Tips for Culinary Success

  1. Grease generously: Make sure the muffin tin is well-greased to prevent sticking, or use silicone muffin liners.
  2. Customize your fillings: Feel free to add diced ham, mushrooms, onions, or any other vegetables and proteins you prefer.
  3. Batch cooking: Double the recipe and freeze half of the muffins for a longer-term meal prep option.
  4. Reheat easily: Reheat refrigerated muffins in the microwave for 20-30 seconds, or warm frozen muffins for 1-2 minutes.
  5. Dairy-free option: Skip the cheese or use a dairy-free alternative for those avoiding dairy.

FAQs

  1. Can I use egg whites instead of whole eggs? Yes, you can substitute whole eggs with egg whites or a mix of both to lower the fat content while maintaining protein.
  2. How do I store and reheat the muffins? Store the muffins in an airtight container in the fridge for up to 5 days.
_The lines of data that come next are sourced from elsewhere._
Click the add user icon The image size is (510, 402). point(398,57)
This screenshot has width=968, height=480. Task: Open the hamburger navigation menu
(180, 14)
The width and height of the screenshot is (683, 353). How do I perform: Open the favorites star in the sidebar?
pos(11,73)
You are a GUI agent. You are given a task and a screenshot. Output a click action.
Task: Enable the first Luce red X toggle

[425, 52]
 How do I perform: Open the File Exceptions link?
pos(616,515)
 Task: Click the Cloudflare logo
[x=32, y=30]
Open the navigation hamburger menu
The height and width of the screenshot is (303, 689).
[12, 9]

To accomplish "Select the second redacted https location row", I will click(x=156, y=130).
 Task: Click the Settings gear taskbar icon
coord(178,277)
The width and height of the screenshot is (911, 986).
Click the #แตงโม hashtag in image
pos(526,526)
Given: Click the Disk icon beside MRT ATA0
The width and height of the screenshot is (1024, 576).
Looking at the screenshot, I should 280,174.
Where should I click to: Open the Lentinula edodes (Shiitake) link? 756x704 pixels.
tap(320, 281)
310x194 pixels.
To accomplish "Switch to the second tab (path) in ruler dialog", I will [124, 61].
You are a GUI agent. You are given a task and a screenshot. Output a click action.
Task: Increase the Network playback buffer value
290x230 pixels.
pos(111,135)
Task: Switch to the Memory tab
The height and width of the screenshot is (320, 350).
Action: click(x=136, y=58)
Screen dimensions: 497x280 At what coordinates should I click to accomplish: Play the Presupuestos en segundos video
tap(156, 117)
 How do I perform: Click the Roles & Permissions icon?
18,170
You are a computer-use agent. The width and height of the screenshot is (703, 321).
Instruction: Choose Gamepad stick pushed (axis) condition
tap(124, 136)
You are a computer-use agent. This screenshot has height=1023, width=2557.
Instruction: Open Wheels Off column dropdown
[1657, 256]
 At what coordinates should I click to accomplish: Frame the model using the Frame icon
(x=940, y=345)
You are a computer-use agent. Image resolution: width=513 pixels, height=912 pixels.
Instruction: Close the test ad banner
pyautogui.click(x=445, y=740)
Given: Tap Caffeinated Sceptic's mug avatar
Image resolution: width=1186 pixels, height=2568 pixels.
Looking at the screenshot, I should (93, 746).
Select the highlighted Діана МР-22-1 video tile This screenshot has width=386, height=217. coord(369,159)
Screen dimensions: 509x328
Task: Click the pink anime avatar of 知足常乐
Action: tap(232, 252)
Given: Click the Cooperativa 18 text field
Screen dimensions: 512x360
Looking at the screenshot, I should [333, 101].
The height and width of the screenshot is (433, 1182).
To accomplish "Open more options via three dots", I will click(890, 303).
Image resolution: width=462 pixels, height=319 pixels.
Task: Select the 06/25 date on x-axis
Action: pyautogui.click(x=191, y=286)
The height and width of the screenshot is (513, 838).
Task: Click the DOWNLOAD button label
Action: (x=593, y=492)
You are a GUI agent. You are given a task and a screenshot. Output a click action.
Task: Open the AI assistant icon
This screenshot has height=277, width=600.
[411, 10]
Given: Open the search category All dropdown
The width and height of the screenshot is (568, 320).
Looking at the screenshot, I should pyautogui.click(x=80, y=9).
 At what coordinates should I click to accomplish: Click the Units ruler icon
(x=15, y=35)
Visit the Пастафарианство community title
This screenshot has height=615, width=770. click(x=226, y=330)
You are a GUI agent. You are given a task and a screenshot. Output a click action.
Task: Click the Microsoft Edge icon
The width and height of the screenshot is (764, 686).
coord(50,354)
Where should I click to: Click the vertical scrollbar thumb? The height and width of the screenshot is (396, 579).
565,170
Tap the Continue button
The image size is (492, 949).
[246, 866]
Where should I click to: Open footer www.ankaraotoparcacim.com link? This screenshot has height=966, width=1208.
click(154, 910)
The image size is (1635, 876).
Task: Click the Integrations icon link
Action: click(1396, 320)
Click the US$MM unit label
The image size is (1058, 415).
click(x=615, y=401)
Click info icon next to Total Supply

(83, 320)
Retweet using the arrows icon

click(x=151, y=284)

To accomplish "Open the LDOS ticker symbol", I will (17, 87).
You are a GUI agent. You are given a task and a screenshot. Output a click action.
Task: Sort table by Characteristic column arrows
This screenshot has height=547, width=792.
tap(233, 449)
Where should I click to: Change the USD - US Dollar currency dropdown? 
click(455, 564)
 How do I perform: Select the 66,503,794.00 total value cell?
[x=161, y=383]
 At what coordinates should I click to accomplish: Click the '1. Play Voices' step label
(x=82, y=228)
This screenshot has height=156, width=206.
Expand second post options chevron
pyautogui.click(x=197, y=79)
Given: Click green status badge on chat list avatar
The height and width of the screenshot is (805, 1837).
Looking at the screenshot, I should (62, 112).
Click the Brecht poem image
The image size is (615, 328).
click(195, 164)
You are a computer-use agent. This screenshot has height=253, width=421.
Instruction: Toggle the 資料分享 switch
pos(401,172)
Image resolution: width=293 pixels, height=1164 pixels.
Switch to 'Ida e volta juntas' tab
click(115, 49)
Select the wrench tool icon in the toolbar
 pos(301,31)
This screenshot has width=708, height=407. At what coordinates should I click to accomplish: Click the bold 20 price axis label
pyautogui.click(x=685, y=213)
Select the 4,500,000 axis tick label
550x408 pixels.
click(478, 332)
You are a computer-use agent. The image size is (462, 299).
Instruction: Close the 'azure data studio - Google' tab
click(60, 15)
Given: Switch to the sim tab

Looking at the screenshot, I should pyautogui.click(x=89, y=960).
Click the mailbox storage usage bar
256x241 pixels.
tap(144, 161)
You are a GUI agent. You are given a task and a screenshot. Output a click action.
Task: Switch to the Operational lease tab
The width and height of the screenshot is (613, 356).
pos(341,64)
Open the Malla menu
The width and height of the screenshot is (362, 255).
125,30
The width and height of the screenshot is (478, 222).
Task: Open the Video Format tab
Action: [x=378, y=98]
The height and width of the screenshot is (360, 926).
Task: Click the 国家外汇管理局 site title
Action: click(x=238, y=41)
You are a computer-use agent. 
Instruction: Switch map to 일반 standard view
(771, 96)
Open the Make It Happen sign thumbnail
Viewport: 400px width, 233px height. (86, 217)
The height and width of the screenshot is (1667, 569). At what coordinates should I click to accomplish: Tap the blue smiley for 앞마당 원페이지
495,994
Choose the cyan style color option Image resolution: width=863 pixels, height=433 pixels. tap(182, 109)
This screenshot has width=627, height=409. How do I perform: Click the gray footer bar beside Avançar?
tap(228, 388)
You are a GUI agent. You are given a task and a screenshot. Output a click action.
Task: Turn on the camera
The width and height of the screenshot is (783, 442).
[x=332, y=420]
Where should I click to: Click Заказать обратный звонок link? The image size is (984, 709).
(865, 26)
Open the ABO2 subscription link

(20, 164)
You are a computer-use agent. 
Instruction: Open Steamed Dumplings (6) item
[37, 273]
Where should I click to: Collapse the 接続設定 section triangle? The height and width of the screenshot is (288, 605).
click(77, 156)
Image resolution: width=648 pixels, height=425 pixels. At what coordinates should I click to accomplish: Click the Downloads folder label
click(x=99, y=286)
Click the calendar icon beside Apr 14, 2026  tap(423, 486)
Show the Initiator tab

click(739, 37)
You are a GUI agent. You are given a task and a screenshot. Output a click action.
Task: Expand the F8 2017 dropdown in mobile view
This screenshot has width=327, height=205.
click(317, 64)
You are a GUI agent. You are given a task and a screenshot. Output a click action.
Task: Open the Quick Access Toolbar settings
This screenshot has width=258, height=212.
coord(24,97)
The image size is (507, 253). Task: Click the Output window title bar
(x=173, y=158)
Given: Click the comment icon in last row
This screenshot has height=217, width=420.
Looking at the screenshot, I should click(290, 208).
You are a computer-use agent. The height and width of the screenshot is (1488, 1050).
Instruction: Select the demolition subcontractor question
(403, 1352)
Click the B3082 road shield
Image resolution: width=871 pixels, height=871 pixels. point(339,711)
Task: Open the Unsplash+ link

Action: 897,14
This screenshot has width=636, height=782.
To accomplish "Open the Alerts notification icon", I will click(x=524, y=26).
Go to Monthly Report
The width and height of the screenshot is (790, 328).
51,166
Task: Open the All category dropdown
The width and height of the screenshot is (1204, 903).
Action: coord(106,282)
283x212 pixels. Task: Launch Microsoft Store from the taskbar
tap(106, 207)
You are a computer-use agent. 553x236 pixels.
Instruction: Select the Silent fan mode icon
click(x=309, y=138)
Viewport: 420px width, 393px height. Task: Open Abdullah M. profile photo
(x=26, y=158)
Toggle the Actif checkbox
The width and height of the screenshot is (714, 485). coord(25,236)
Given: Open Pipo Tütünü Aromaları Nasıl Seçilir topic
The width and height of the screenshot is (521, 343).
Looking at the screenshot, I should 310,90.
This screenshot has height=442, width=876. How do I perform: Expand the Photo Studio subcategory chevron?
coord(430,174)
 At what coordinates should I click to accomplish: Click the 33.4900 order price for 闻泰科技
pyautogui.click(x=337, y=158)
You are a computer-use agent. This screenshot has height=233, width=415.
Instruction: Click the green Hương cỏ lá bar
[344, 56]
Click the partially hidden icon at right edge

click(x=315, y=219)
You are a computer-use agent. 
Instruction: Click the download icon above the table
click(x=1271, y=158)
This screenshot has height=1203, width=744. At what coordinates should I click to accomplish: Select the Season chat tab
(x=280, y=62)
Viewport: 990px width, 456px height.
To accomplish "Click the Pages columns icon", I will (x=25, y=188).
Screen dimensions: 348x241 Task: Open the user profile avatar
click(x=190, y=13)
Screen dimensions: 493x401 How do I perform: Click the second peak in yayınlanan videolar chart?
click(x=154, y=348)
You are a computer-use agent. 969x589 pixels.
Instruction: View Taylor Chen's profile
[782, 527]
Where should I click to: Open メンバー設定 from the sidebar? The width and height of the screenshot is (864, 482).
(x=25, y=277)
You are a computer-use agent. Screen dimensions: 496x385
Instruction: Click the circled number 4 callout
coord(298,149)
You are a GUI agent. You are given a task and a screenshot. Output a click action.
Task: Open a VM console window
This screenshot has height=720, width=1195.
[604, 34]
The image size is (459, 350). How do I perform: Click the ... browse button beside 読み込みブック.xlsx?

Reheat in the microwave for about 20-30 seconds.
  3. Can I freeze these muffins? Absolutely! Let the muffins cool completely, then place them in a freezer-safe bag or container. Reheat from frozen in the microwave for 1-2 minutes.
  4. What other vegetables can I use? Feel free to experiment with mushrooms, onions, zucchini, or tomatoes. Just make sure the veggies are finely chopped to ensure even cooking.
  5. How many muffins should I eat per meal? Depending on your dietary needs, 2-3 muffins make a balanced meal, providing a good amount of protein and nutrients.



These protein-packed egg muffins are an easy, nutritious way to start your day or fuel your workout. They’re versatile, packed with fresh ingredients, and can be stored for days, making them an ideal meal-prep option. Make a batch ahead and enjoy a stress-free, high-protein breakfast all week long!